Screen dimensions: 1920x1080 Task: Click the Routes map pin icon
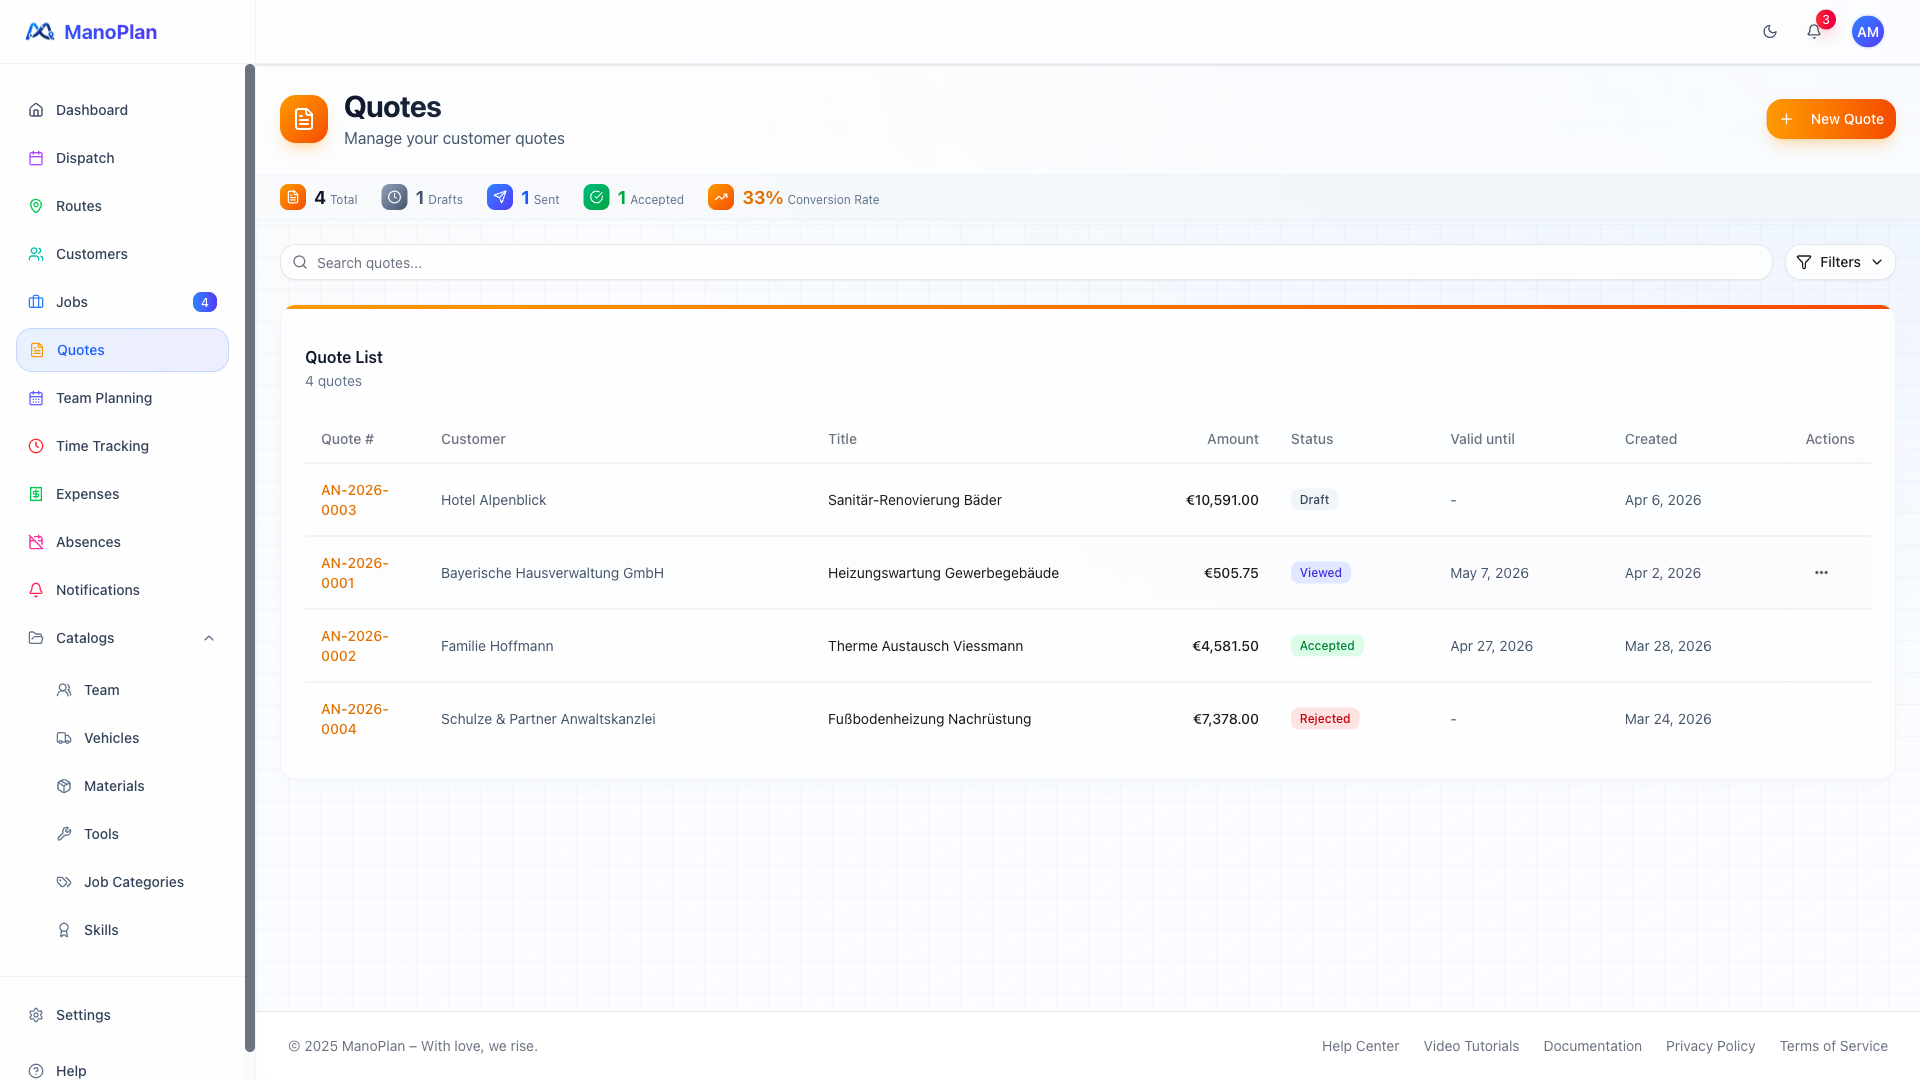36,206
______________________________
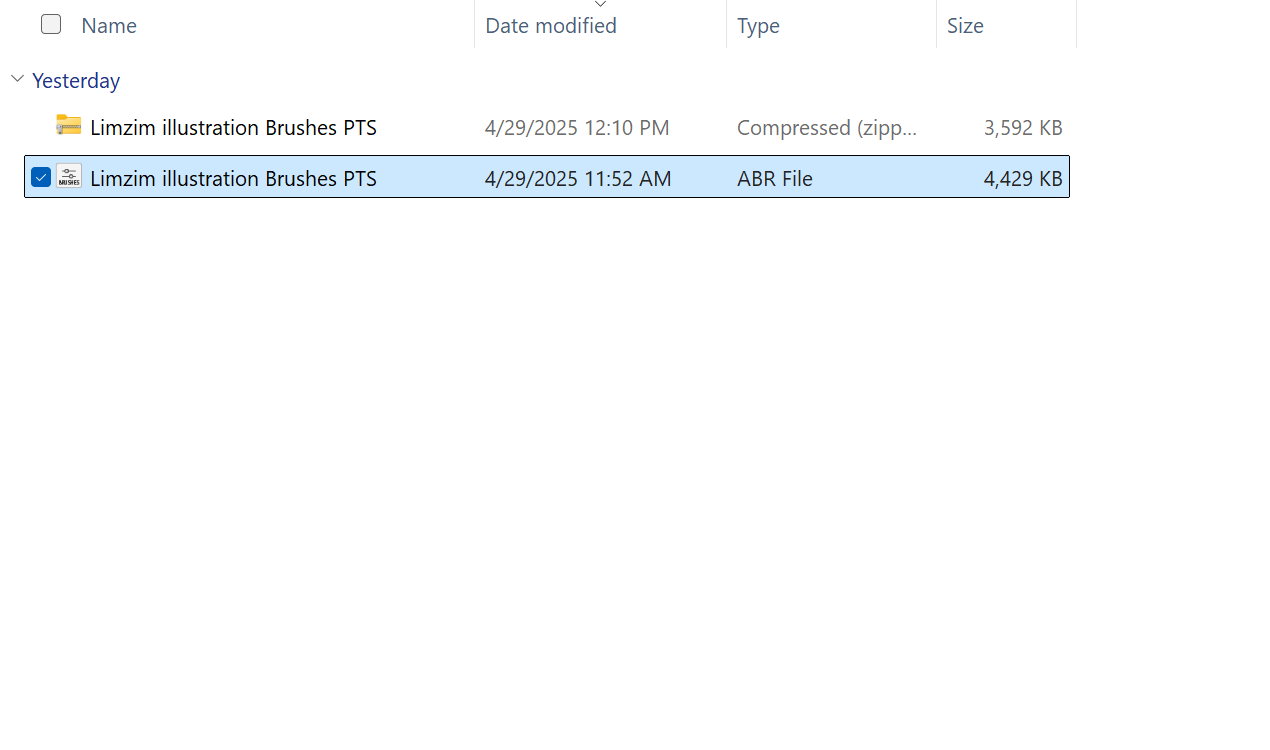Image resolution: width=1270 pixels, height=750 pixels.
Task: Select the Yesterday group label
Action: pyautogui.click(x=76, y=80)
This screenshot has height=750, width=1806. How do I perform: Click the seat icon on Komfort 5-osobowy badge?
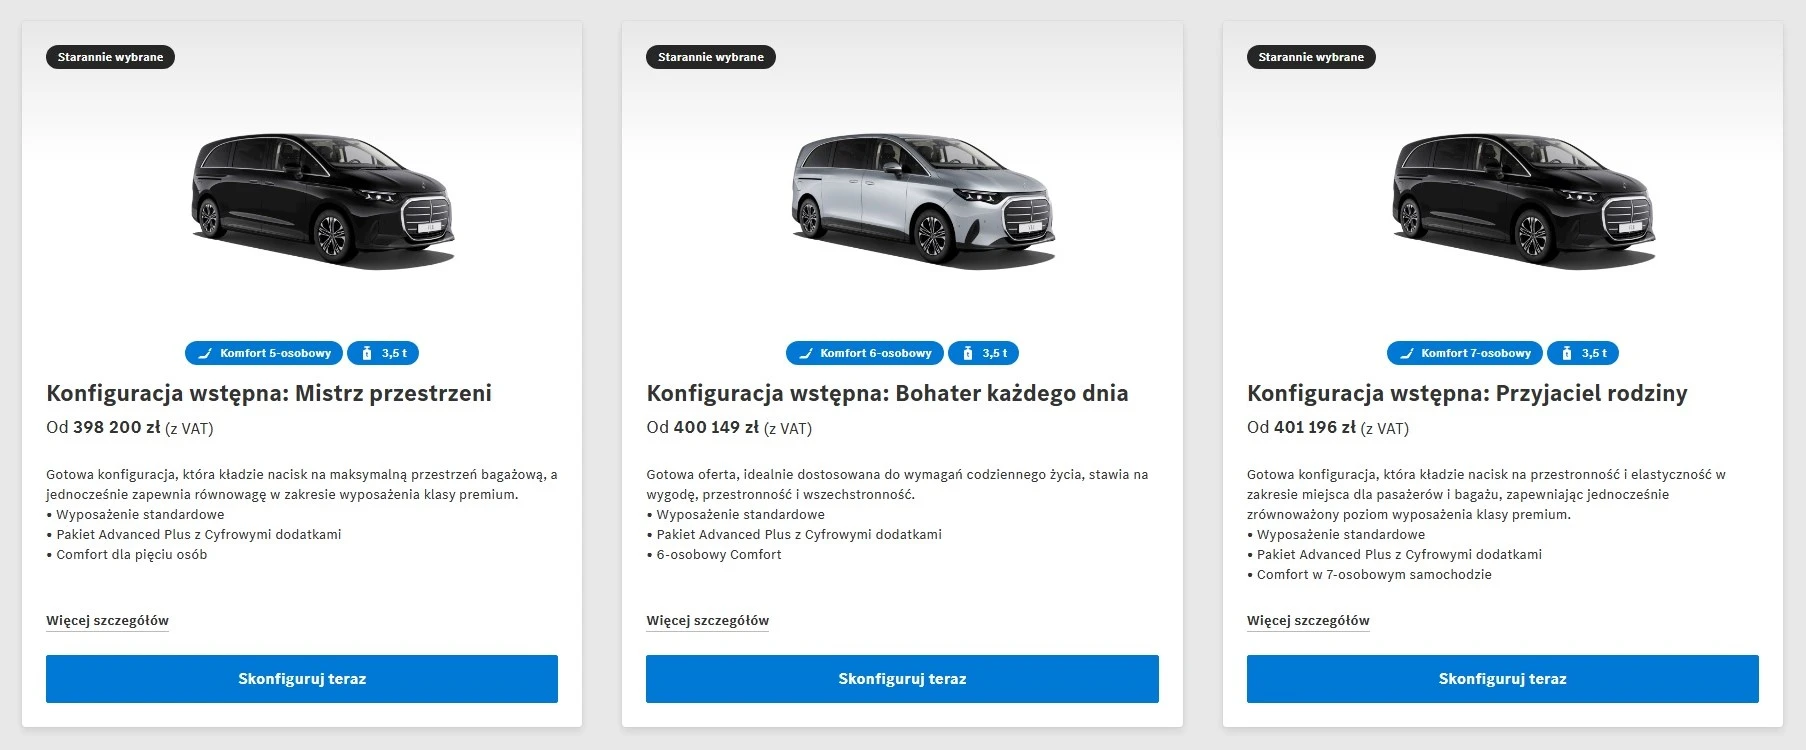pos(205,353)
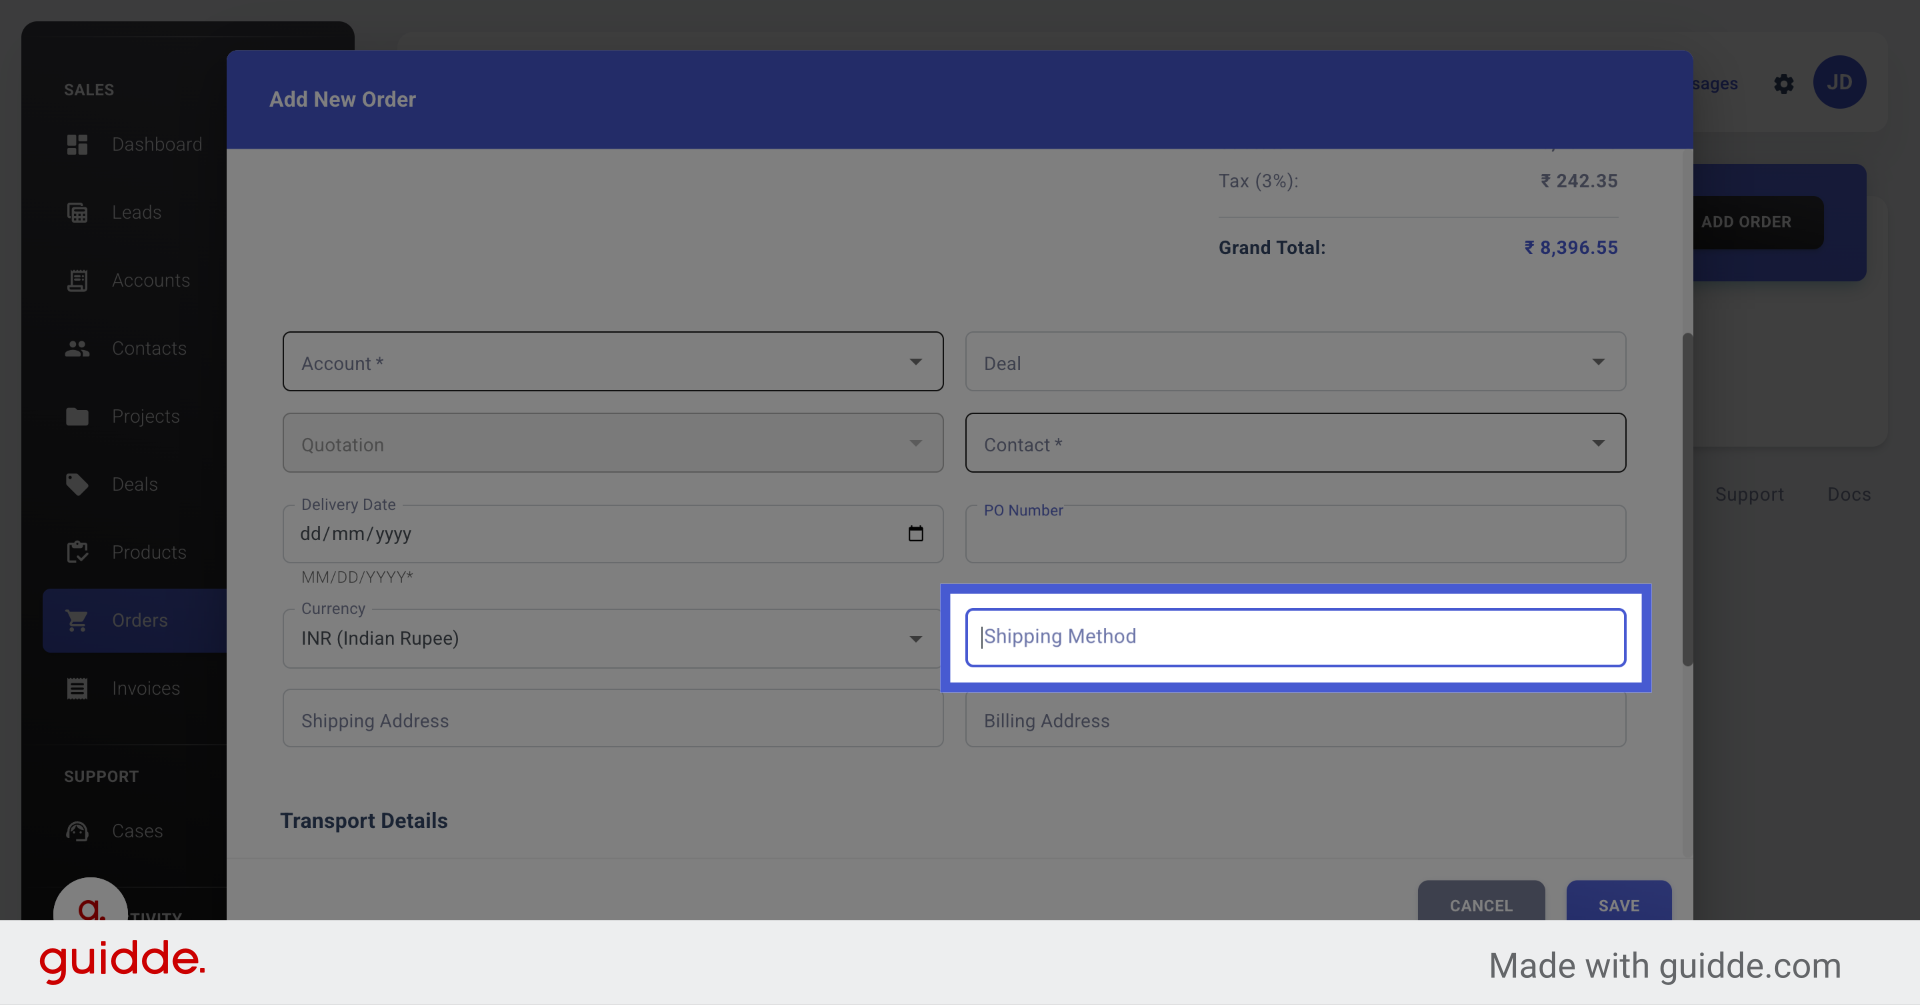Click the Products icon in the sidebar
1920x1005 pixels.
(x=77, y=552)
______________________________
• [REQUIRED TASK] Reproduce the entries above without changes, beginning at the line that contains "This screenshot has" and stopping after the line that contains "(x=77, y=552)". Leave the pictures out of your copy.

• [COMPLETE ANSWER]
This screenshot has height=750, width=1806. How do I perform: Click the seat icon on Komfort 5-osobowy badge?
pos(205,353)
Click the Products icon in the sidebar
1920x1005 pixels.
(x=77, y=552)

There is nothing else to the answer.